WRITTEN REQUEST A >> In the account of the December trip, at which bus terminus did the writer board a bus?

SOURCE >>

My melancholy had more to do with some friends with bare forty per cent marks under the shelter of a court order having been admitted for graduating as doctors. It is a different story; one of them spent ten years instead of five years to complete the course. The rebel in me often refused to bow before the failures and disappointments- nevertheless, whenever these overwhelmed me, I found the biggest hideout in one or another spiritual place. The December morning I started with was one such occasion.
In a mood of desolation, like a wanderer unmindful about his station, I took a bus at the Batmaloo terminus. I arrived at the mausoleum of Baba Payam-u- Din Reshi. The Ziarat nestled in thick forests with billows of mist, adding a surreal aura to the surroundings, has been a place of solace and satisfaction for me since I first visited it with my father on a pony. That was also my first long-distance pony ride. In childhood, I often enjoyed short pony rides in my Mohalla after clay-sellers from village Wunpur in Budgam arrived in our locality with sacks full of grey clay ( huri maitch) on horseback, particularly on festive occasions. Days before two Eid-Milad, our mothers daubed the kitchen and other rooms with grey clay with green tincture. Some of these horsemen were familiar faces; my mother often invited them for a hot cup of salt tea. But, going up to Ziarat on the pony’s back seven thousand feet above the sea was a unique experience. Then the Baba Reshi, as the hamlet wrapped in tall pines is called after the famed disciples of Sheikh Noor-u-Din Reshi, was yet to be connected with Tangmarg by a metalled road and was yet to be electrified. Enjoying meals- rice and roasted rooster under huge earthenware lamps, with cotton wicks dipped in mustard oil had a medieval age romance about everything around. Then, no road had been built; scores of men and women who could not afford to hire a pony trekked the uphill journey with great devotion. But, it was the first time in my life when I had visited the Ziarat towards the fag end of December for an inner solace. The dark clouds as dark as Sadiq’s lenses were threatening, and I had no plans to stay for the night.
Here I took a shortcut to Gulmarg, and on reaching to the famed meadow, massive snowflakes greeted me. Coming down like fluffy cotton ropes, the snow created a terrifying situation for me, and it turned into a nightmare when I was informed that the last bus for the City has left and there may be no bus tomorrow. I didn’t lose faith in getting a ride to Srinagar. In this depressing scenario, I spotted a bus, continuously honking, like a man lost in a desert chasing a mirage; I rushed towards it with the hope of getting back home. The sixty-five seater bus was packed with girl students from the Women’s College, M. A. Road Srinagar, and it was waiting for some girls who were yet to arrive. In the babbling crowd insides the bus, I spotted many a girl who knew me by face, and some knew me by name. A couple of them were from our locality, and two of them, for my love of books, hired novels for me from the Book Corner. I thought the girls I knew would vouch for my credentials, but they chose to pretend to be strangers. A peon of the college, a matchmaker on the bus, also knew me.

WRITTEN REQUEST B >> Count the lines in the entries below that contain the string "image", treating uppercase and lowercase as different, and give only the number.

RECORDS FOR THIS EXERCISE >>
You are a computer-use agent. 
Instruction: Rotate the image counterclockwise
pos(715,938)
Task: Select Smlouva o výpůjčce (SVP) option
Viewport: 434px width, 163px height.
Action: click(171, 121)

WRITTEN REPLY A >> The Batmaloo terminus.

WRITTEN REPLY B >> 1